JM

CH 1

1.1

  • Data is information, especially facts or numbers, usually collected or computes for purposes of analysis.

  • Zettabyte is one sectillion or 1021

Common sources of data

  • social networks → human generated data

    • facebook, twitter, blogs, youtube

  • Traditional business systems→ data produces by public agencies or businesses

    • medical records

    • commercial transactions, credit cards, etc (businesses)

  • internet of things → data from sensors

    • fixed sensors

      • home automation

      • weather/pollution sensors

    • mobile sensors (tracking)

      • gps

      • cars

    • data from computer sensors

      • logs, web logs

Three types of data analytics exist:

  • Descriptive data analytics seeks to describe data, providing insight and knowledge. Ex: Based on collected data, the world population in 2015 is about 7 billion.

  • Predictive data analytics seeks to make predictions from data. Ex: Using models based on birth rates, death rates, medical care improvements, and other data, the United Nations predicts the world population will reach 11.2 billion in 2100.

  • Prescriptive data analytics seeks to make decisions (prescriptions) based on data. Ex: Population predictions for specific countries help the United Nations decide where to focus agricultural development efforts.

Types of data

Variables

Data is typically represented using variables. A variable is an item that can have different ("varying") values. Ex: A person's age is a variable and can have the value 10, 33, 99, or other values. Variables are often considered as being of two possible types:

  • A quantitative variable can take on a numeric value (quantitative data) that can be measured and ordered. Ex: A person's age, the outside temperature, and a meal's price are quantitative variables. Example numeric values are an age of 33 or 99 years, a temperature of 40 or 45 degrees, and a price of 12 or 15 dollars.

  • A categorical variable can take on the value (usually a label) of one of several categories. Ex: A person's blood type, seasons, and U.S. companies are categorical variables. Blood type can be A, B, AB, or O, seasons can be fall, winter, spring, or summer, and U.S. companies can be Wal-Mart, McDonalds, UPS, etc. A categorical variable is often called a qualitative variable (known by qualities, rather than quantities).

1.2

Descriptive statistics

Descriptive statistics are methods to summarize and describe a variable's important characteristics. Ex: The median price for homes in an area is a meaningful way to numerically summarize the price variable from data about homes.

An effective way to begin understanding a variable is to examine the variable's distribution. The distribution of a variable is the possible values the variable can take on and a measure of how often each value occurs. Visualizing a variable's distribution with a graph gives insights into the distribution's shape. For quantitative variables:

  • A cluster is a distinct group of neighboring values in a distribution that occur noticeably more often than the values on either side of the group.

  • The tails of a distribution are the end values of the distribution.
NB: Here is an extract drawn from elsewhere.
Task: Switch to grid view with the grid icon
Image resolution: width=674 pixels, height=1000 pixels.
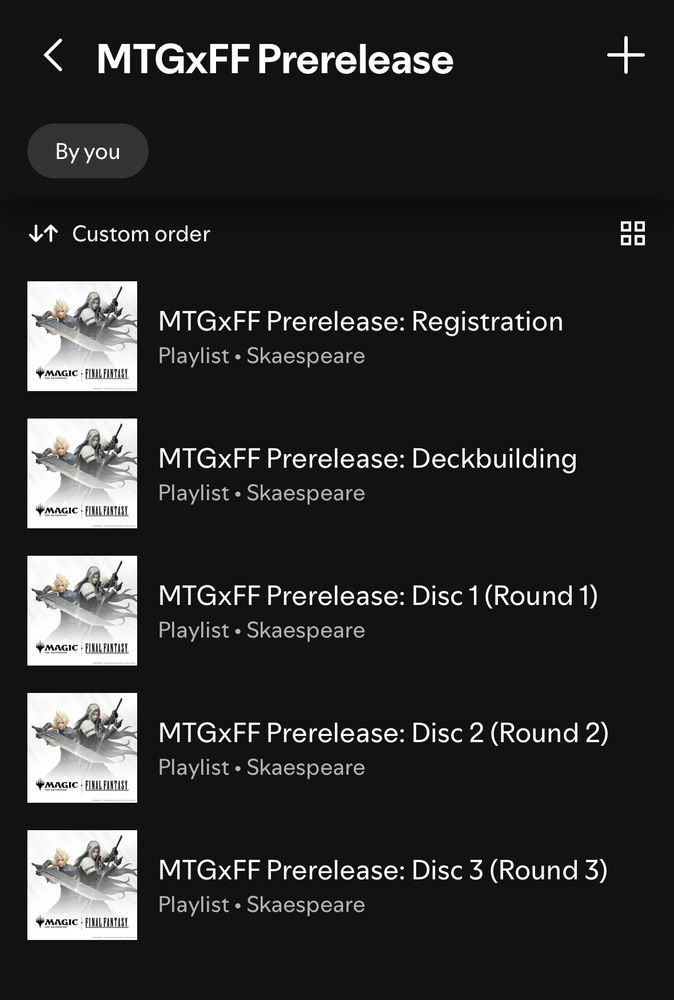Action: click(633, 233)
The left tail refers to the lowest values of the distribution, and the right tail refers to the highest values of the distribution.

Inferential statistics

The questions and objectives of statistics projects often need conclusions to be made beyond the scope of the collected sample data to a broader population. Inferential statistics are methods that result in conclusions and estimates about the population based on a sample. Testing claims about the population and estimating quantities of the population are the two primary inference methods. A numerical quantity of the population, such as the population mean or population proportion, is called a parameter. Population parameters are usually unknown, and inferential statistics allow for generalizations to be made about the population based on the observed sample.

1.3

Data can be collected in two major ways:

  • In an observational study, data is collected by measuring/recording variables of interest without any direct intervention.
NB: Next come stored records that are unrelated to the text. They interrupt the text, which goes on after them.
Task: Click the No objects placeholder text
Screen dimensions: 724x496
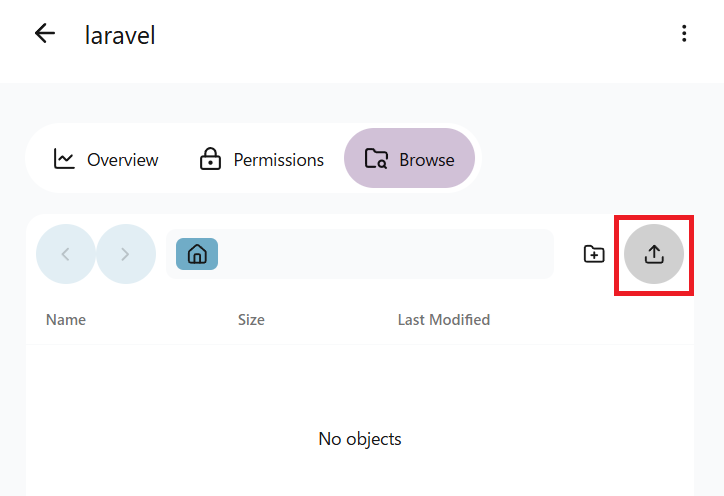Action: (360, 439)
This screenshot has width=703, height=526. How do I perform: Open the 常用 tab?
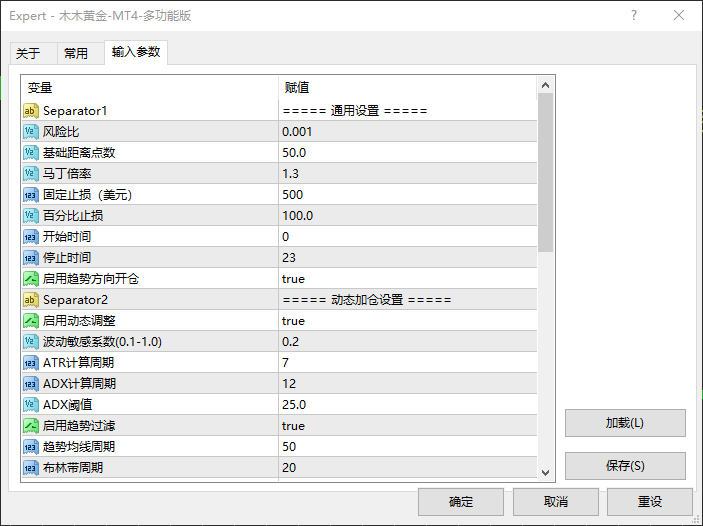coord(76,54)
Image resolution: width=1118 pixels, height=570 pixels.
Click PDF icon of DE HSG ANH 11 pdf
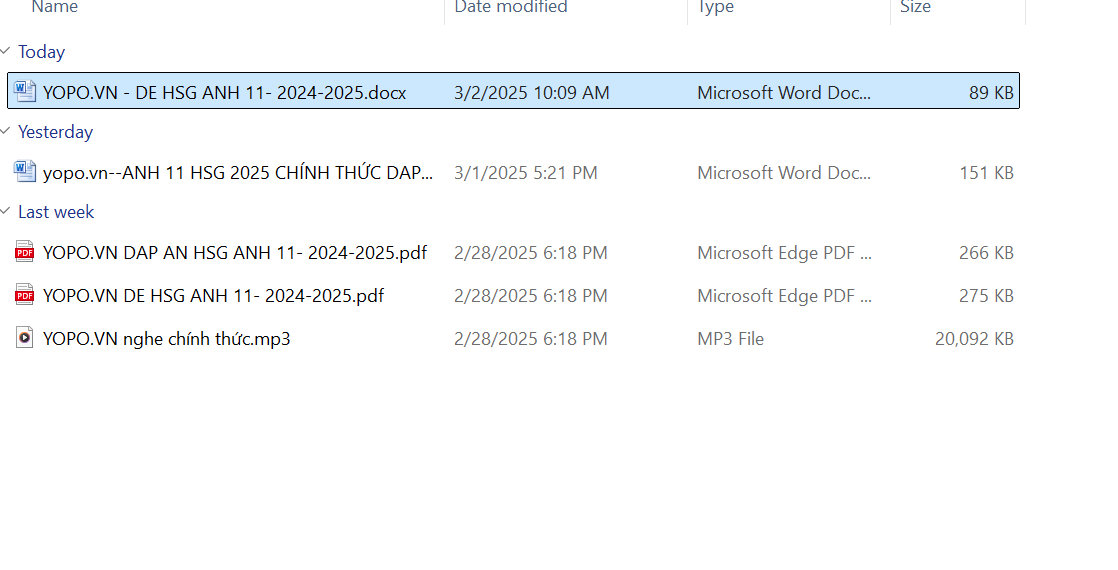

  • In an experiment, some of the variables are controlled when the data is collected due to direct intervention by the researchers conducting the experiment.

A lurking variable is a variable that was not recorded or accounted for in the data collection process that impacts a variable of interest.

Causation exists when a cause-and-effect (causal) relationship exists between two variables. The saying correlation does not imply causation means that two variables being associated, correlated, or otherwise dependent upon each other is not enough to conclude the two variables have a causal relationship. A spurious relationship (or spurious correlation) occurs when two unrelated variables falsely appear to have a cause-and-effect relationship.

A spurious relationship can occur by random chance, but is often the result of lurking variables influencing both the supposed "cause" and "effect" variables. A confounding variable is a variable that influences two other variables into a relationship, obscuring what is actually occurring. Ex: When considering alcohol and heart disease, age is a confounding variable since older people are more at risk of heart disease and are also less likely to drink regularly.

1.4

Surveys are conducted to allow statisticians to make generalizations about a population.

A population is any collection of objects, people, or things about which statistical inferences are made.

A sampling unit is an individual in the population on which a measurement can be taken.

The sampling frame is the subset of the population from which a sample is drawn.

The sample is composed of the sampling units that provide data to be collected.

A parameter of a population is a numerical characteristic of a population, such as mean, median, or standard deviation. A statistic is a numerical characteristic of a sample, rather than the population.